Richard is annoyed at work; He repeatedly snubs the ambitious and handsome young doctor Tarek Berger, which one day leads to an indicatory dispute within earshot of other employees. Richard grabs his heart with a distorted face after each of his tantrums. Tarek, in turn, runs a weekly jogging group of refugees, in which Diallo also participates. Richard and Tarek know each other from a birthday party Sofie, when the nine-year-old Tarek destroyed a valuable vase. Diallo, who does handicraft activities in the garden and in the house, has a very good relationship with Angelika. He can not understand many things about the Germans. For example, that Sofie has neither a husband nor children. When Basti shoots a hip-hop video with his friends at school, Diallo acts as a full-time supervisor. The shooting of the video almost gets Basti expelled, but Philipp is able to prevent that. Since Basti also has bad grades, Philipp suggests to the teacher that Basti could accomplish his transfer with a good presentation. Otherwise, Philipp has no time for his son, as he has to constantly fly to Shanghai, where he leads an important project. Once again rushing to his flight, he defies control at the airport and ends up in psychiatry. There, a burnout syndrome is diagnosed. Basti gives a presentation on refugee issues at school, including Diallo, who tells how his village was destroyed by Boko Haram and how he lost his family.

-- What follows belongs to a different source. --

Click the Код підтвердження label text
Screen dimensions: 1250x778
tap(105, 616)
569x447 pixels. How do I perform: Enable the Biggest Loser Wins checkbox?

In the meantime, the exalted Heike has organized a salutation for Diallo in the Villa of Hartmanns, for which she has invited members of an Africa group and a circus; a zebra is also present. The neighbor brings the police because of noise disturbance, who also noticed that the somewhat out of joint party for the asylum seeker Diallo was held. Sophie is followed by her devotee Kurt, who sees an Islamist in Diallo and with a few friends in front of the House of Hartmanns organized a "picket" with torches and "security" calls. There is a fight between the two. Sofie has Kurt taken away by the police, who was called by the neighbor, as an intruder.
Diallo wants to bring together the two singles Sofie and Tarek, but they tell him that they want to find a partner themselves, as is customary in Germany. The two eventually meet by chance and fall in love with each other. In a discotheque they come across Richard, who "wants to enjoy life" and is introduced to women by Sascha. Richard has since moved out after differences with Angelika at home. Diallo meets him on a bank by the river and tells him to go home to Angelika, who belongs to him. Richard corrects him that at the most she belongs with him. Diallo's asylum application is rejected. Bernd Bader appeals for him, so that it comes to a court hearing. Basti pleads with his father on the phone in Shanghai to come and defend Diallo. Philipp refuses this initially, but then leaves his assistant to lead the contract negotiations and comes straight to court when the judge wants to read the verdict.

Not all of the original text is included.